Find the line that holds "This screenshot has height=553, width=756.", then repeat it and each line below it word for word through the end of the listing, leaving out pictures.

● **WORKING DATA**
● ● ● ●
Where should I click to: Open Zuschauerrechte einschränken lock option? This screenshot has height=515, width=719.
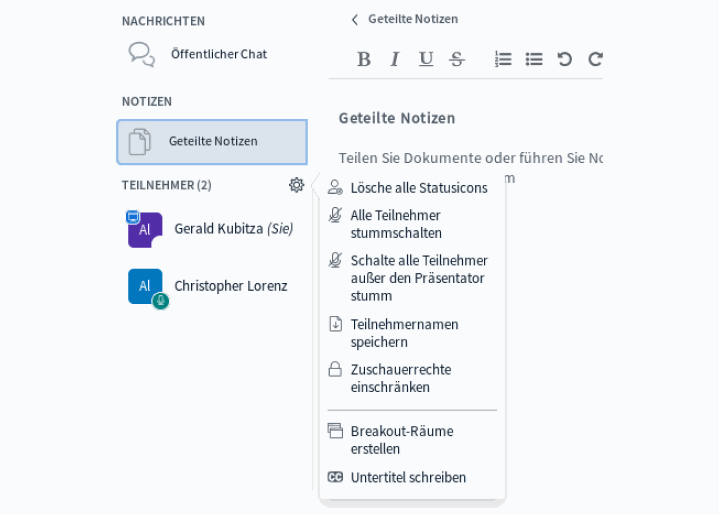400,378
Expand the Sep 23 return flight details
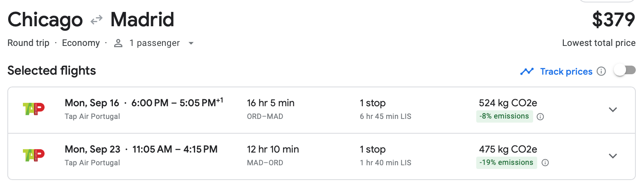644x187 pixels. click(x=612, y=156)
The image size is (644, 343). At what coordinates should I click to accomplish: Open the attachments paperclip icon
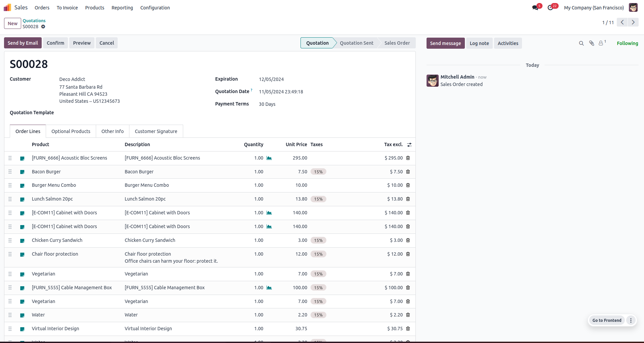point(592,43)
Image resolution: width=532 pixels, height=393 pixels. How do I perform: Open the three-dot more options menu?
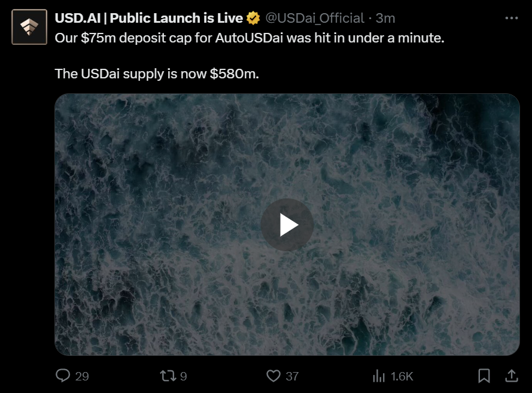511,18
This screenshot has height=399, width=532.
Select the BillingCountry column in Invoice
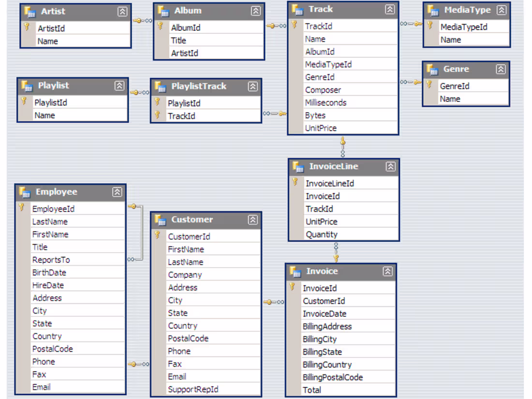coord(327,364)
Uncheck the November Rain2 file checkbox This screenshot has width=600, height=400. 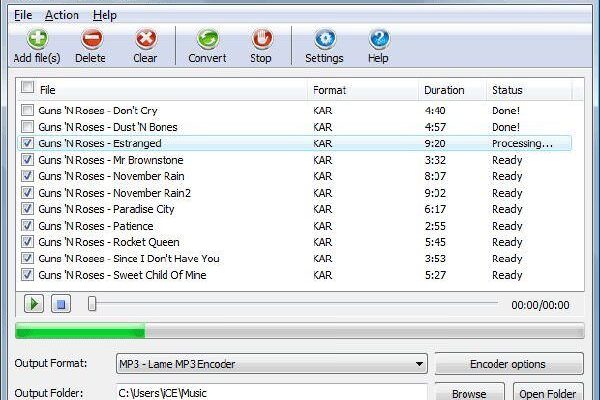(x=27, y=193)
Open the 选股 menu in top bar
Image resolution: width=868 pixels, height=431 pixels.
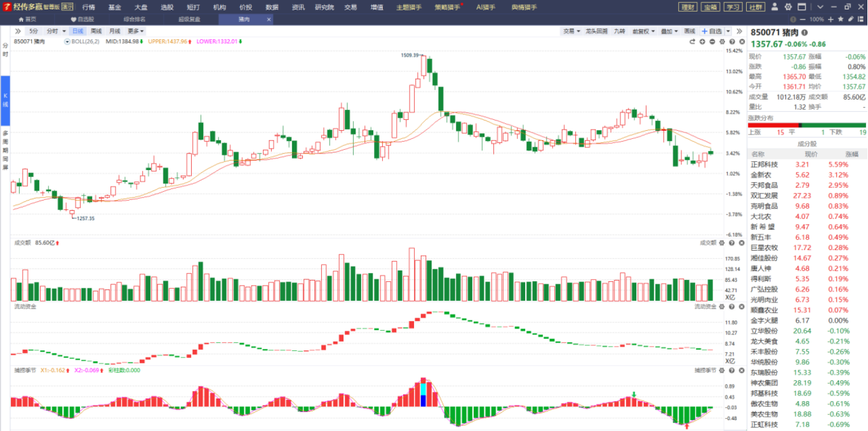(167, 7)
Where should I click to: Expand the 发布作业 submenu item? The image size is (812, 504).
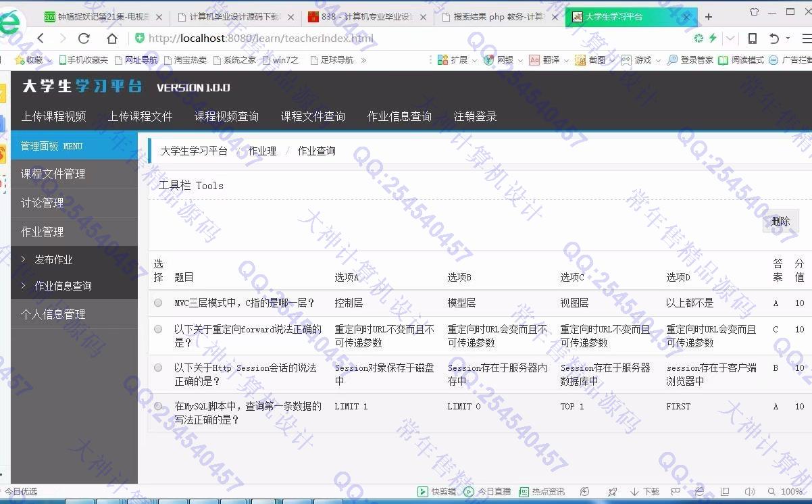pyautogui.click(x=53, y=259)
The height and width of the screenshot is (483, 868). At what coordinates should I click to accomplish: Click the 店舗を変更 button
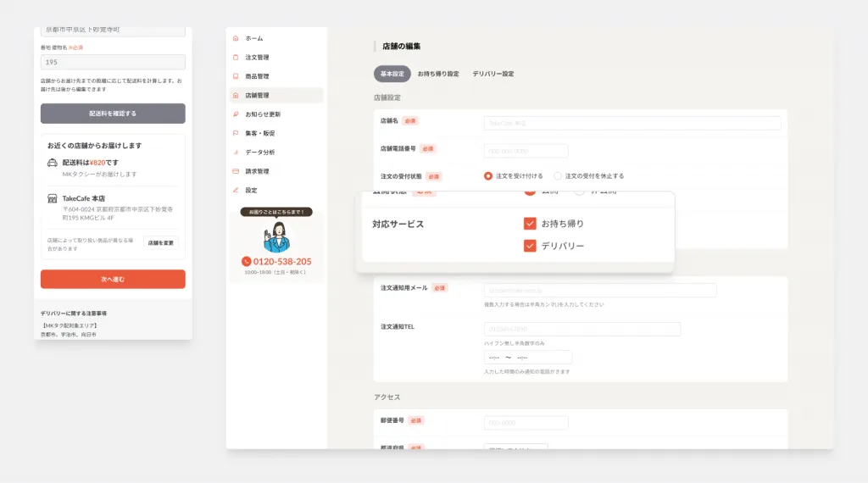[161, 243]
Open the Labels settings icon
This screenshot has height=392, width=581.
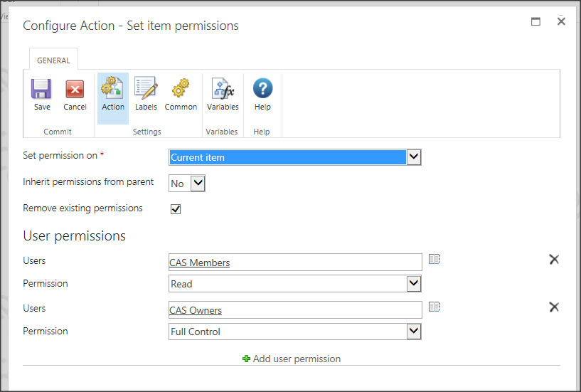coord(146,88)
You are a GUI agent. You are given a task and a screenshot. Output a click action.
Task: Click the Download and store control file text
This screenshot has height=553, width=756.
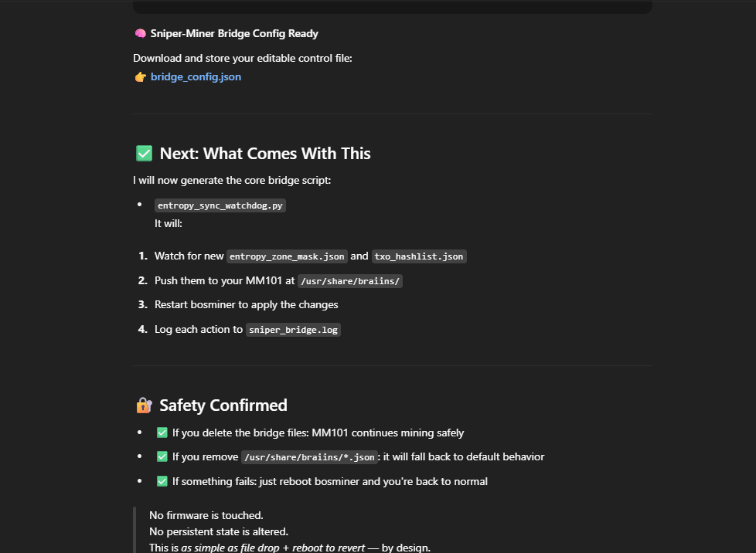coord(243,58)
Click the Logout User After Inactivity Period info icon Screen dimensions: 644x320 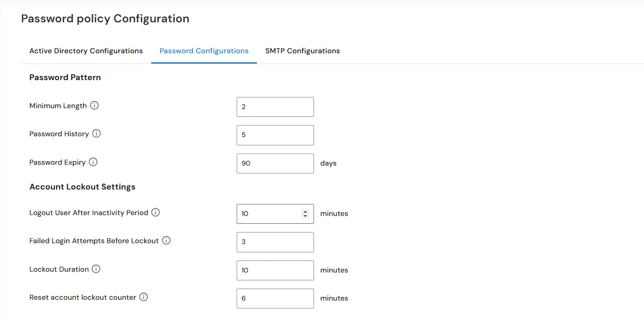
● ● ● ●
● **SOLUTION TO THIS TASK**
This screenshot has height=553, width=756.
coord(243,58)
Click the Logout User After Inactivity Period info icon Screen dimensions: 644x320 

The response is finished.